- Film poster
- Spanish: El hombre del saco
- Directed by: Ángel Gómez Hernández
- Screenplay by: Juma Fodde
- Produced by: Álvaro Ariza; María Luisa Gutiérrez; Ignacio G. Cucucovich;
- Starring: Javier Botet; Macarena Gómez; Manolo Solo; Iván Renedo; Claudia Placer; Lorca Prada; Carla Tous; Lucas de Blas; Guillermo Novillo;
- Cinematography: Javier Salmones
- Edited by: Luis de la Madrid
- Music by: Jesús Díaz
- Production companies: Esto también pasará; Mother Superior Films; Bowfinger International Pictures;
- Distributed by: Filmax
- Release date: 11 August 2023 (Spain);
- Countries: Spain; Uruguay;
- Language: Spanish

= The Boogeyman: The Origin of the Myth =

2023 film directed by Ángel Gómez Hernández

The Boogeyman: The Origin of the Myth (El hombre del saco) is a 2023 teen fantasy horror film directed by Ángel Gómez Hernández from a screenplay by Juma Fodde which stars Javier Botet as the title character alongside Macarena Gómez and Manolo Solo. It is inspired by the crime of Gádor.

== Plot ==
Set in Gádor, the plot begins with the arrival to the town of a widow and her three children, exploring the story of the disappearance of several children and the myth of the Sack Man (hombre del saco).

== Production ==
The film is a Spanish-Uruguayan co-production by Esto también pasará, Mother Superior Films, and Bowfinger International Pictures in association with BTF Media and Glow, with the participation of Atresmedia, Prime Video, Canal Sur, Crea SGR and backing from INCAU and ANDE. While set in Gádor (province of Almería), the film was shot in the province of Cádiz, Madrid, and Gran Canaria.

== Release ==
The film was released theatrically in Spain on 11 August 2023 by Filmax.

== Reception ==
Raquel Hernández Luján of HobbyConsolas rated the film with 45 points ('bad'), decrying how Solo's and Gómez's talents are wasted, and how the film nears involuntary comedy territory more that once.

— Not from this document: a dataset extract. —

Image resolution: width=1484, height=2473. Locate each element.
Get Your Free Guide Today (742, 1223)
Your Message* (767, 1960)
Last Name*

Santiago Alverú of Cinemanía rated the film 2½ out of 5 stars, pointing out that the film is not scary, recalling that, as Oogie Boogie sang in The Nightmare Before Christmas, "if you aren't shaking, there's something [very] wrong", while positively mentioning that "Guillermo Novillo is a great actor" in his verdict.